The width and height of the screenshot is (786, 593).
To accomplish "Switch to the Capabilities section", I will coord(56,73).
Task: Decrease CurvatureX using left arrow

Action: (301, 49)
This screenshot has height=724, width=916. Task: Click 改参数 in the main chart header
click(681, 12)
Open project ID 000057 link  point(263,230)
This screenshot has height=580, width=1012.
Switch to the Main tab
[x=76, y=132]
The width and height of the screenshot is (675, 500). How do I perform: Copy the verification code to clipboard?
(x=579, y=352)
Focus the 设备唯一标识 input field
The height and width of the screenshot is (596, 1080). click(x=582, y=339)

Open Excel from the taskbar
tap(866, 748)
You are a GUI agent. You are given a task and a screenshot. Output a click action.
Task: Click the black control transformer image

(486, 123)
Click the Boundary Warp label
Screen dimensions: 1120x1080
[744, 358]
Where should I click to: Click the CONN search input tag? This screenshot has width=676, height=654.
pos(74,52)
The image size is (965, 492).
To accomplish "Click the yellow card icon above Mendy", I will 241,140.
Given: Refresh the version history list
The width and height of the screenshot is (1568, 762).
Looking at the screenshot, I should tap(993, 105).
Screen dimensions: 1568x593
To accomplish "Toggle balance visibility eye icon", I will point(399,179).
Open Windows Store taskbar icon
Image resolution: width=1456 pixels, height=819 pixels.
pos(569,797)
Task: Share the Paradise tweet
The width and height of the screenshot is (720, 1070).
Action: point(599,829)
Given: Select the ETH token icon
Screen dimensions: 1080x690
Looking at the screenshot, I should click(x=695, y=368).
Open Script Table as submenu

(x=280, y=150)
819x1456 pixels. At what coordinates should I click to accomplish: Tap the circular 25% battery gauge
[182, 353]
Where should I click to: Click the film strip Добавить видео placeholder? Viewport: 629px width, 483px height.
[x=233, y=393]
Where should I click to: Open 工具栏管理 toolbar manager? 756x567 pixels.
-------------------------
[EXERCISE PROMPT]: Your task is to set down all of the entries exactly as they appear.

[SOLUTION TO THIS PROBLEM]:
The width and height of the screenshot is (786, 593).
To accomplish "Switch to the Capabilities section", I will coord(56,73).
Task: Decrease CurvatureX using left arrow

Action: (301, 49)
This screenshot has height=724, width=916. Task: Click 改参数 in the main chart header
click(681, 12)
Open project ID 000057 link  point(263,230)
This screenshot has height=580, width=1012.
Switch to the Main tab
[x=76, y=132]
The width and height of the screenshot is (675, 500). How do I perform: Copy the verification code to clipboard?
(x=579, y=352)
Focus the 设备唯一标识 input field
The height and width of the screenshot is (596, 1080). click(x=582, y=339)

Open Excel from the taskbar
tap(866, 748)
You are a GUI agent. You are given a task and a screenshot. Output a click action.
Task: Click the black control transformer image

(486, 123)
Click the Boundary Warp label
Screen dimensions: 1120x1080
[744, 358]
Where should I click to: Click the CONN search input tag? This screenshot has width=676, height=654.
pos(74,52)
The image size is (965, 492).
To accomplish "Click the yellow card icon above Mendy", I will 241,140.
Given: Refresh the version history list
The width and height of the screenshot is (1568, 762).
Looking at the screenshot, I should tap(993, 105).
Screen dimensions: 1568x593
To accomplish "Toggle balance visibility eye icon", I will point(399,179).
Open Windows Store taskbar icon
Image resolution: width=1456 pixels, height=819 pixels.
pos(569,797)
Task: Share the Paradise tweet
The width and height of the screenshot is (720, 1070).
Action: point(599,829)
Given: Select the ETH token icon
Screen dimensions: 1080x690
Looking at the screenshot, I should click(x=695, y=368).
Open Script Table as submenu

(x=280, y=150)
819x1456 pixels. At what coordinates should I click to accomplish: Tap the circular 25% battery gauge
[182, 353]
Where should I click to: Click the film strip Добавить видео placeholder? Viewport: 629px width, 483px height.
[x=233, y=393]
Where should I click to: Open 工具栏管理 toolbar manager? 756x567 pixels.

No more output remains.